Last week, the decennial Sight & Sound poll was released to various levels of interest. For the most part, the headlines focussed on Citizen Kane not being n.o.1 for the first time in over fifty years. But personally, what interested me most was The Godfather failing to even make the critical top 10 (though remaining high-placed in the filmmakers’ rankings). This excites me. A crack has been created in a cinematic edifice.
See, The Godfather is one of those rare films (like Citizen Kane or The Exorcist) that is known for being ‘A Masterpiece’. Not in the sense of it being thought generally to be good, like, say, The Artist or The King’s Speech. It’s more than that. This is a film that has become synonymous with cinematic quality. And as such, it really isn’t talked about that much. The Godfather is good. Everyone knows this. Why even bother analysing it?
Well, because films exist to be talked about, and because – at most – the word ‘Masterpiece’ only tells us that a film succeeds at being what it wants to be. With that in mind The Godfather succeeds is beyond question, however, the conversation about the relevance of what it achieves is one we don’t often have. In my opinion, the result of the Sight & Sound poll shows we need to. It suggests that for the professional consumers, The Godfather’s success no longer resonates as powerfully as it once did. And I think that has a lot to do with how modern culture approaches the nature of evil.
The Godfather is an unrelentingly moody and intense film. The lethargy of the pacing and music, the fact that the characters speak exclusively between the lines and the reservation of violence to sharp, bitesize morsels – all this makes the film a wearing, even exhausting affair. The Godfather possesses a grave, dramatic weight that never, ever lets up. It’s as if Coppola one day experienced a British summer, and then turned it into a movie. Watching The Godfather is like staring into a sky filled, horizon to horizon, with a wall of grey cloud. It’s as if your soul is being overcast.
Which is about as good a definition of ‘not fun’ I can think of. A film that makes you feel like your insides are being drizzled on does not win over an audience easily. But this dulling, oppressive atmosphere is necessary, because it provides the perfect fit for The Godfather’s principal theme.
The loss of humanity.
At the beginning, the people of The Godfather do appear to have some capacity for the expression of positive emotion. There’s the affection between Michael and Kay, Connie and Carlo’s newlywed delight, the dancing and singing, and Luca Brasi’s clumsy, yet sincere, loyalty. But this is the most humanity we ever see in one place during the film, and even then, we the audience are fully aware that the joy is only skin deep. We just watched the Don order two teenagers beaten. We see Sonny Corleone commit adultery in the middle of a wedding, and know that his wife knows what he is doing. We see the FBI sniffing around the guests’ cars.
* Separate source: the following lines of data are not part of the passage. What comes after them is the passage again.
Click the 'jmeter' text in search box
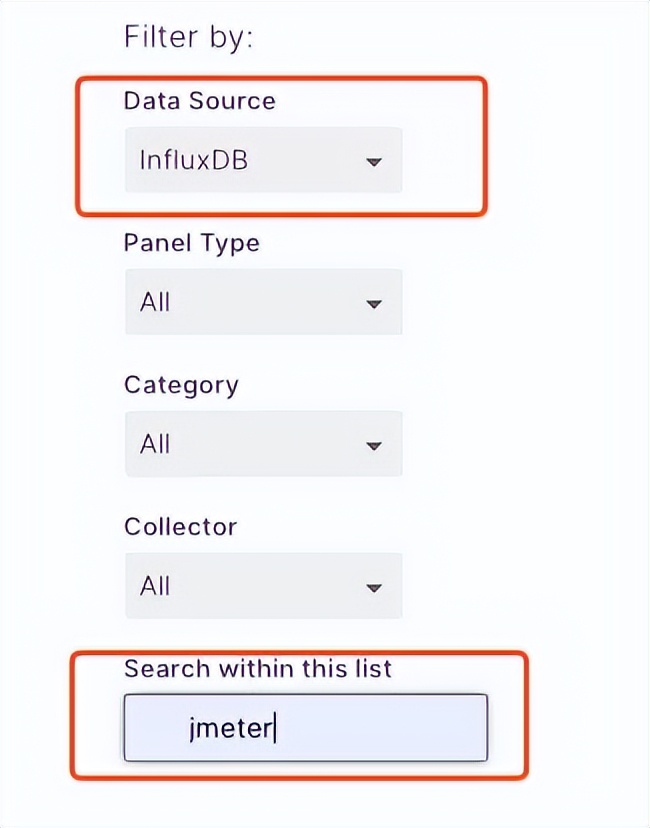The image size is (650, 828). (x=230, y=728)
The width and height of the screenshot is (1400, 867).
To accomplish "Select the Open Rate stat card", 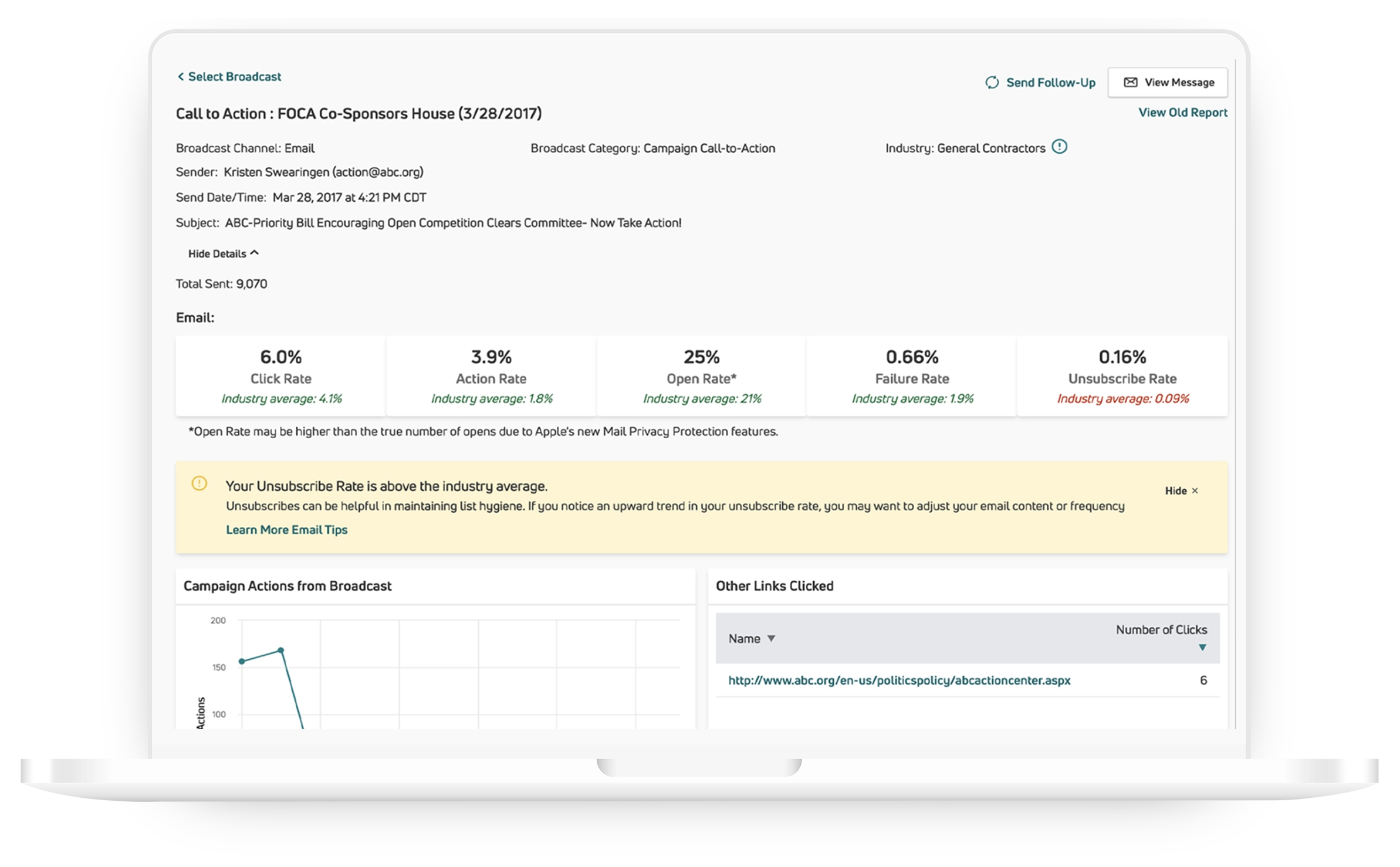I will (x=702, y=377).
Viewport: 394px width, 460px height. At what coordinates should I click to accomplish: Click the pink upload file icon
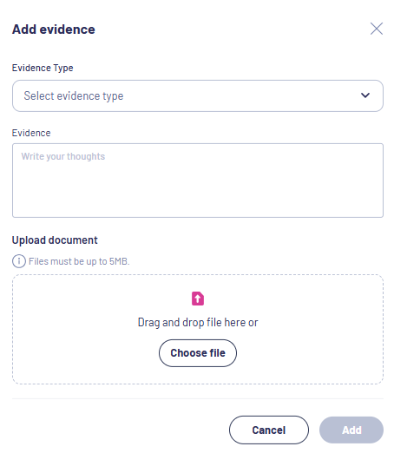(x=198, y=298)
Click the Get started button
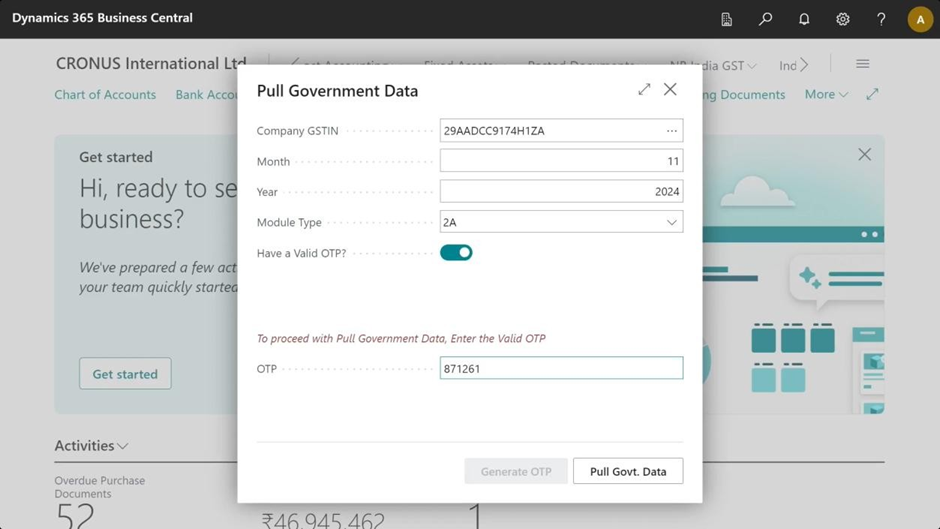940x529 pixels. point(125,374)
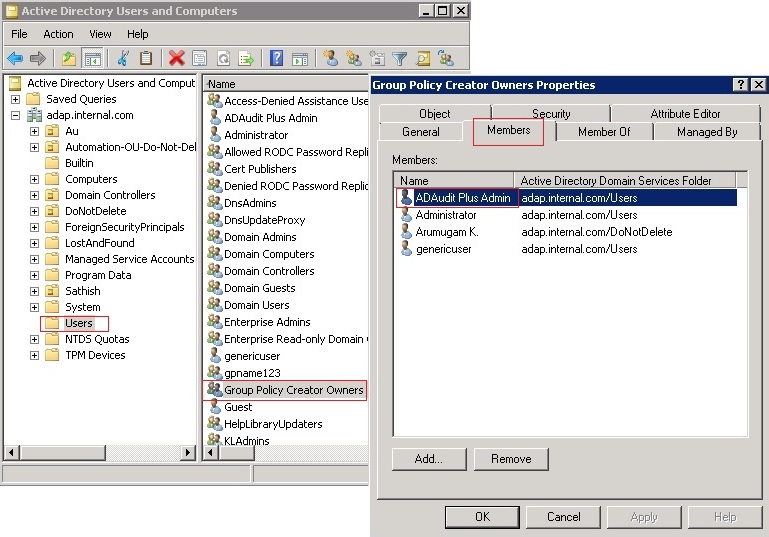Expand the Computers tree node

pos(34,179)
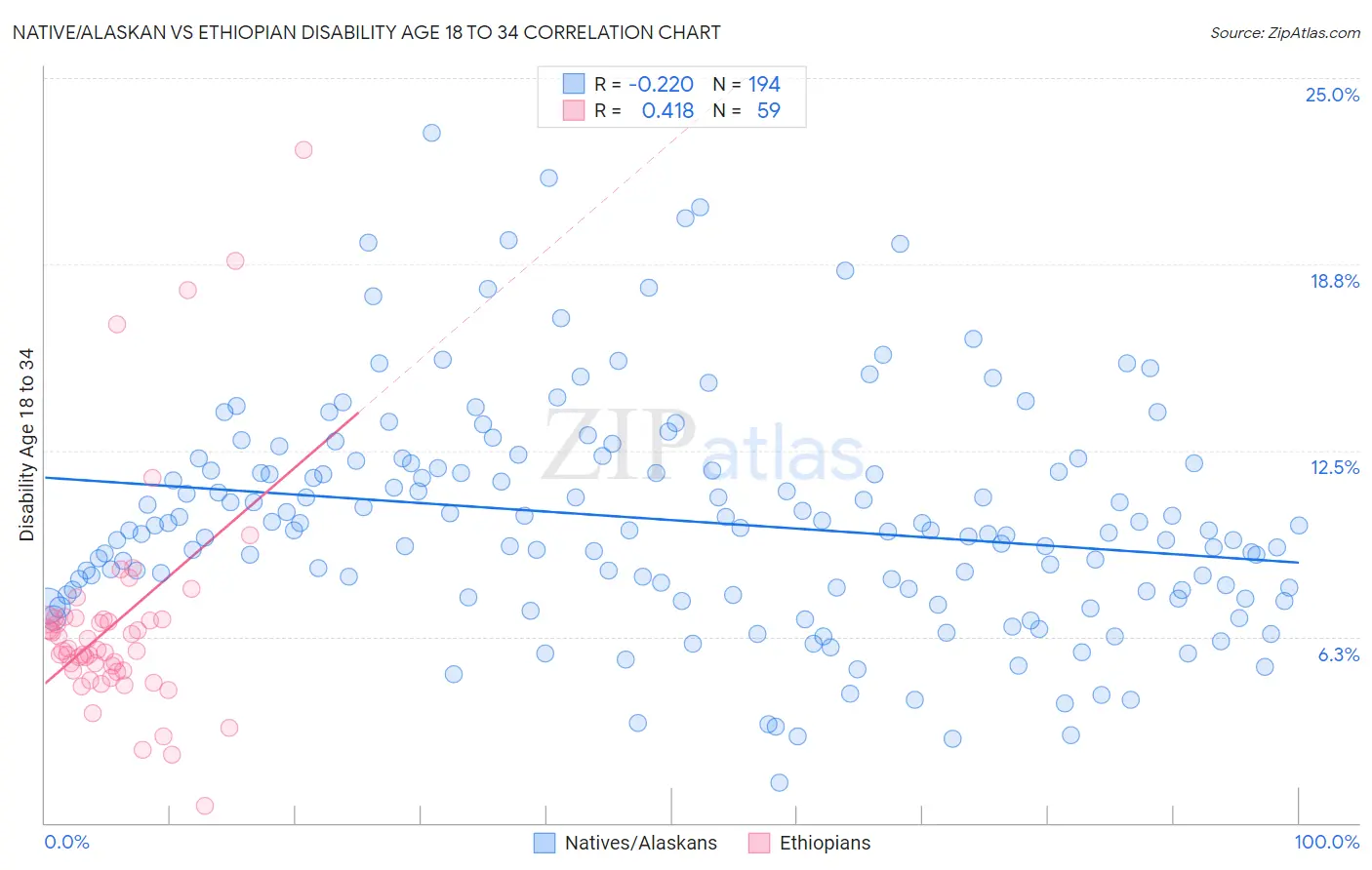Click the N = 194 value in legend
The width and height of the screenshot is (1372, 870).
pyautogui.click(x=747, y=84)
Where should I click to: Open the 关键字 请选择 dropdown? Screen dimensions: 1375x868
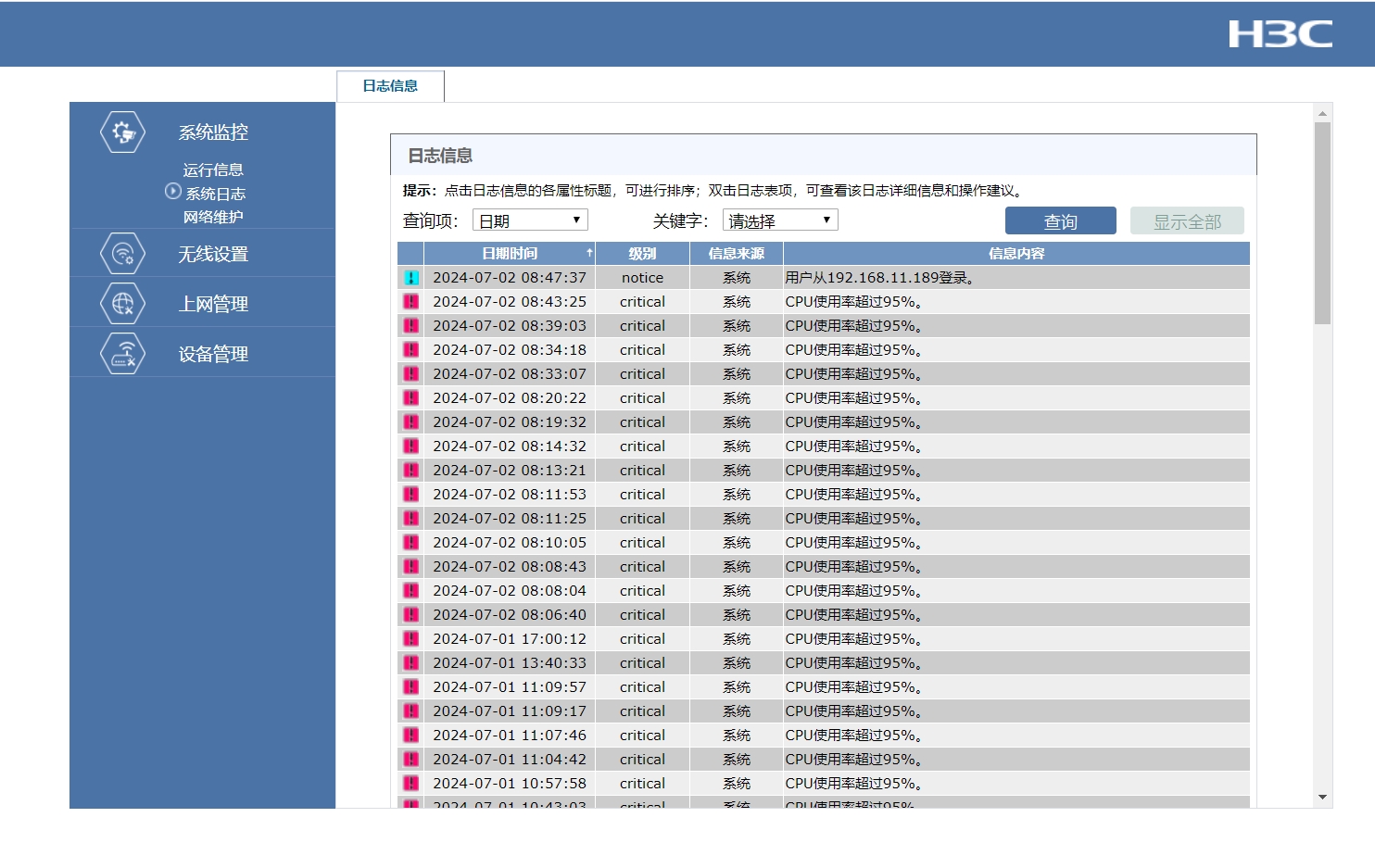pyautogui.click(x=780, y=220)
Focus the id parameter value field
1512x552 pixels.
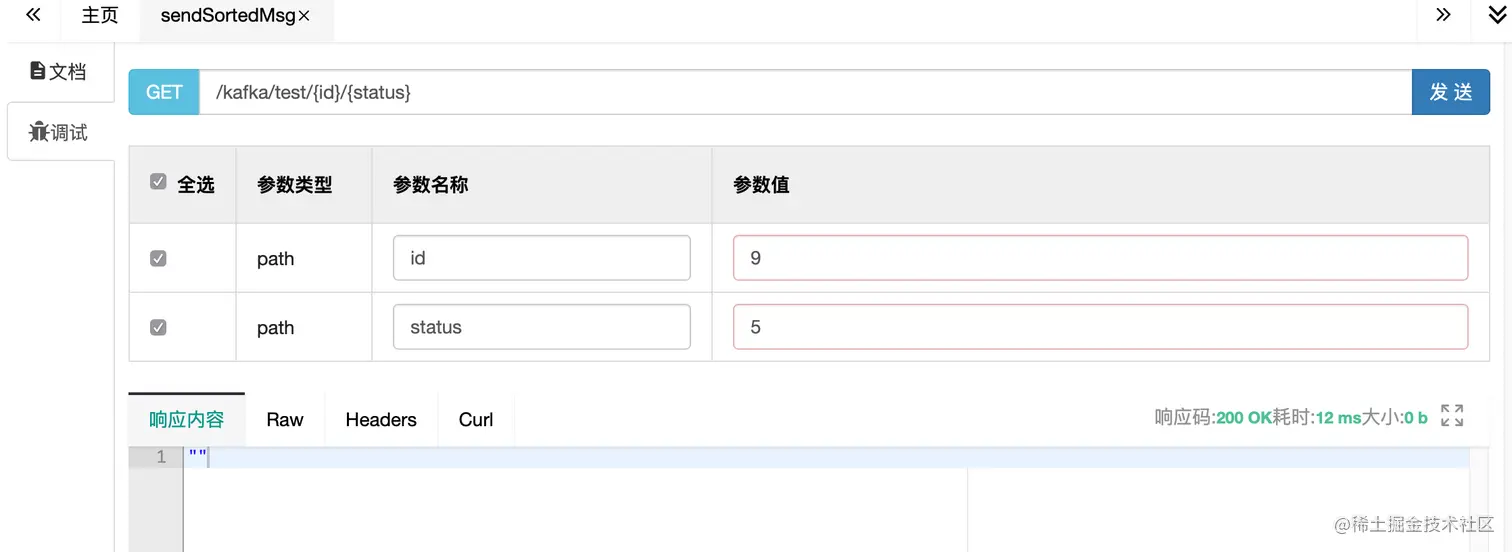pos(1100,258)
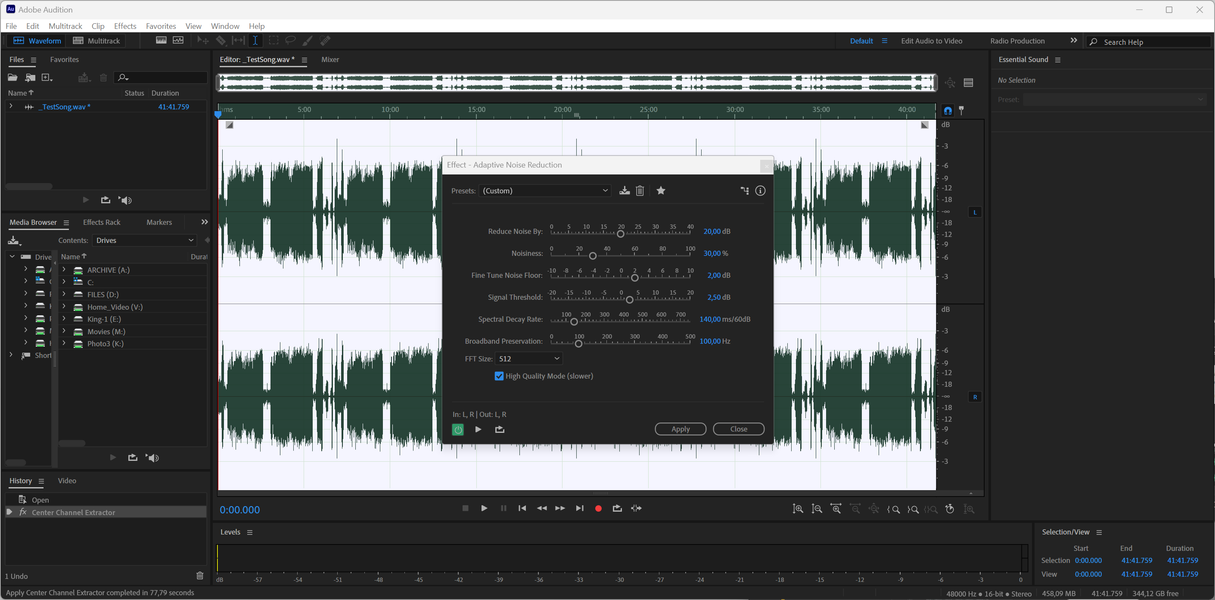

And we are introduced to this darker side first.
From then on, emotion bleeds out of The Godfather. Sonny’s raging passion leads him to ruin. Michael’s initial care for his father leads him to commit cold-blooded murder, and he becomes ever colder as the film progresses, culminating in the ultimate lie he tells Kay. Even Michael’s love for Apollonia is chilly, their attraction summarised in the cool magnetism of a joined gaze rather than sweeping passion. The cultural formality of the courting only adds to the effect. Carlo and Connie’s marriage descends into an emotionally-ruinous hell. And what’s more the moment we see Don Corleone relax into being a surprisingly playful human being, next thing we know, he’s dead. That’s the lesson of The Godfather. Emotions lead to ruin. They are weaknesses that can be exploited, and in this world, success demands the sacrifice of humanity.
Well, by the end of The Godfather, Michael Corleone’s is gone. He is a husk of a person: an emotionless, casual murderer without malice or enthusiasm. In other words, the kind of villain the culture at large does not favour.
We much prefer The Joker.
Or Voldemort. Or Anton Chigurh. Or Saruman. We like Hans Gruber and Gollum. We like our evil repellent, sure. We still want the villains to lose. But more importantly, they have to lose in a thrilling fashion. We like our evil grand, dramatic and monstrous. We want to see villains stand like the dark reflections of gods. We would rather not have evil be transformed into something casual. Something mundane, conducted not in passion, but in cool calculation. We prefer to see evil as the pursuit of those who take sick delight in the inflicting of horrors: we’d rather not see it as the everyday business of those who want to stay ahead in life.
I believe this is why The Godfather is losing favour. Not because it has suddenly become a worse movie over the years. We just no longer connect so readily with its brutal, mundane pessimism.